During the rest of the day, Craig was busy testing and re-testing a peculiar piece of apparatus, while now and then he would despatch me on various errands which I knew were more as an outlet for my excitement than of any practical importance.

The apparatus, as far as I could make it out, consisted of a simple little oaken box, oblong in shape, in the face of which were two square little holes with side walls of cedar, converging pyramid-like in the interior of the box and ending in what looked to be little round black discs.
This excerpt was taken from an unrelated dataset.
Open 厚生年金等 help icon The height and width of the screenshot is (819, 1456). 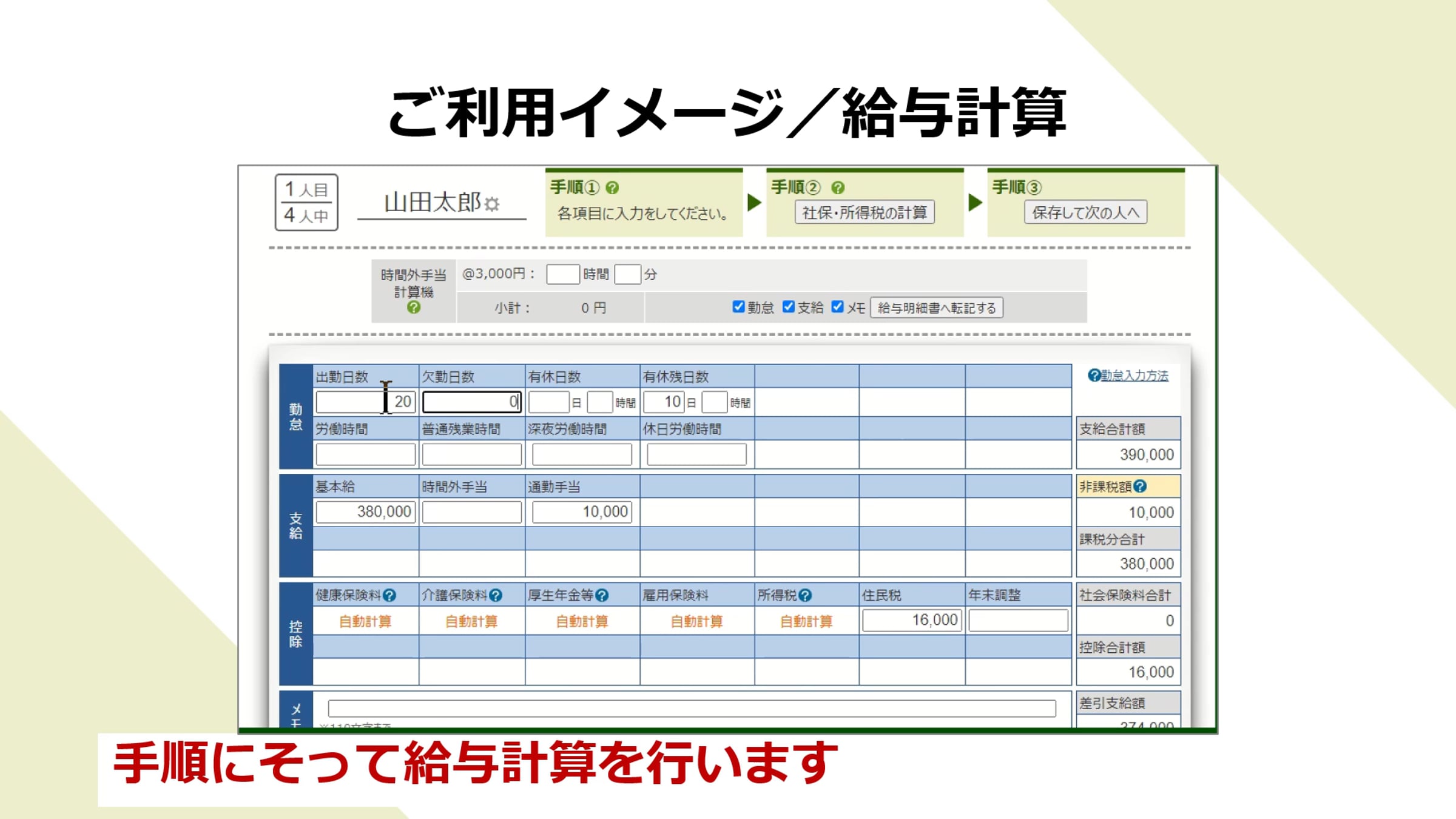point(602,596)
I had just returned with a hundred feet or so of the best silk-covered flexible wire, when he had evidently completed his work.  Two of the boxes were already wrapped up.  I started to show him the wire, but after a glance he accepted it as exactly what he had wanted and made it into a smaller package, which he handed to me.

“I think we might be journeying down to Carton’s office,” he added, looking impatiently at his watch.

It was still early and we did not hurry.

Carton, however, was waiting for us anxiously.  “I’ve called you at the laboratory and the apartment—­all over,” he cried.  “Where have you been?”

“Just on the way down,” returned Kennedy.  “Why, what has happened?”

“Then you haven’t heard it?” asked Carton excitedly, without waiting for Craig’s answer.  “Murtha has been committed to a sanitarium.”

Kennedy and I stared at him.

“Pat Murtha,” ejaculated Craig, “in a sanitarium?”

“Exactly.  Paresis—­they say—­absolutely irresponsible.”

Coming as it did as a climax to the quick and unexpected succession of events of the past few days, it was no wonder that it seemed impossible.

What did it mean?  Was it merely a sham?  Or was it a result of his excesses?  Or had Carton’s relentless pursuit, the raid of Margot’s, and the conviction of Dopey Jack, driven the Smiling Boss really insane?